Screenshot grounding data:
---

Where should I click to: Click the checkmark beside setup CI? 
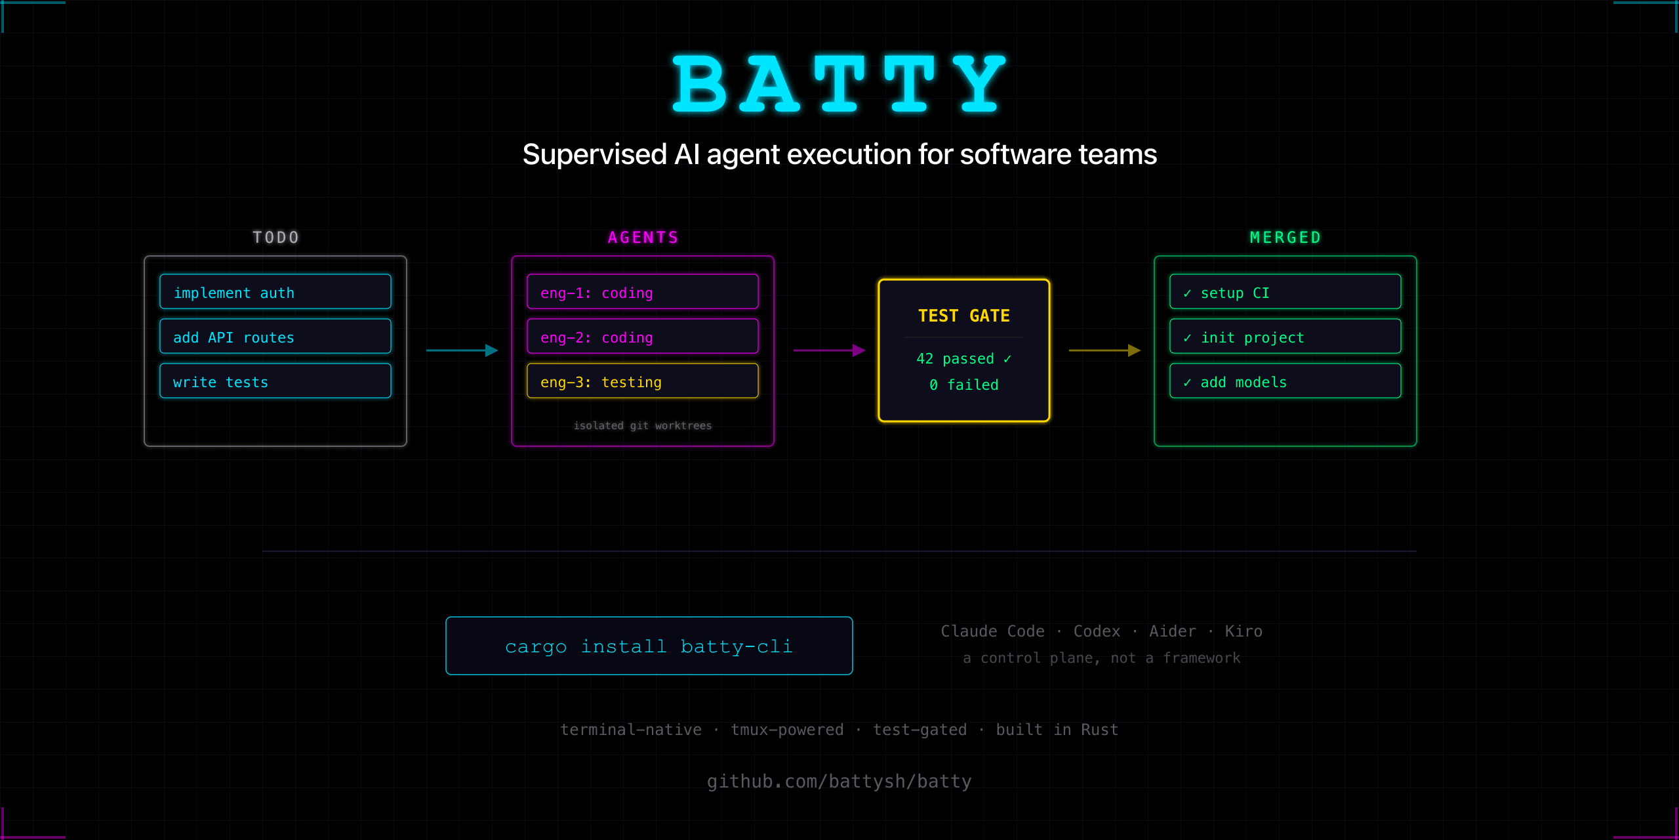[1188, 293]
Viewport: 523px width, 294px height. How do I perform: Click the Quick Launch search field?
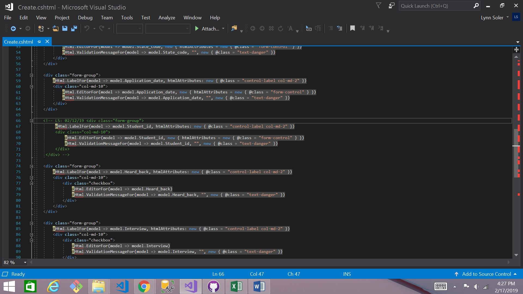436,6
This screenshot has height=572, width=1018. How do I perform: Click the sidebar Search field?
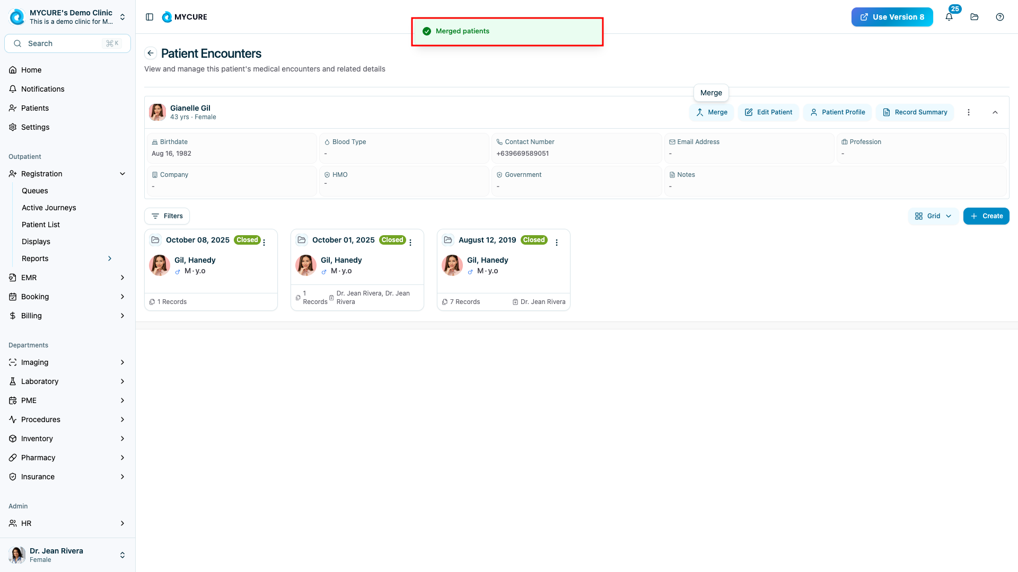[x=67, y=43]
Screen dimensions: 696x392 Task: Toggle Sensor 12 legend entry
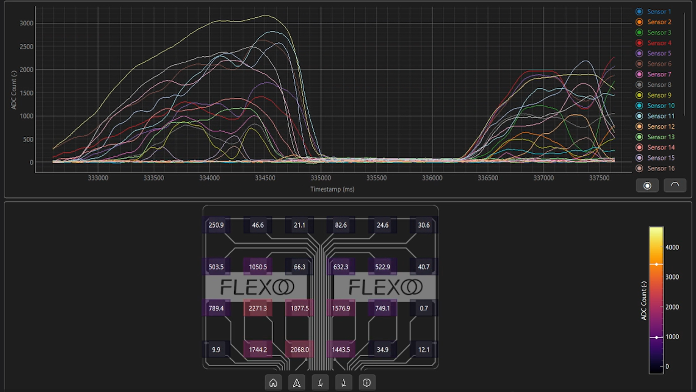point(660,126)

---

## What you have to do:
Copy all of the records verbatim, omitting the pictures.

## Task result:
Where should I click to: Click the checkmark beside setup CI? 
[1188, 293]
Viewport: 523px width, 294px height. How do I perform: Click the Quick Launch search field?
436,6
This screenshot has height=572, width=1018. How do I perform: Click the sidebar Search field?
[x=67, y=43]
Screen dimensions: 696x392 Task: Toggle Sensor 12 legend entry
point(660,126)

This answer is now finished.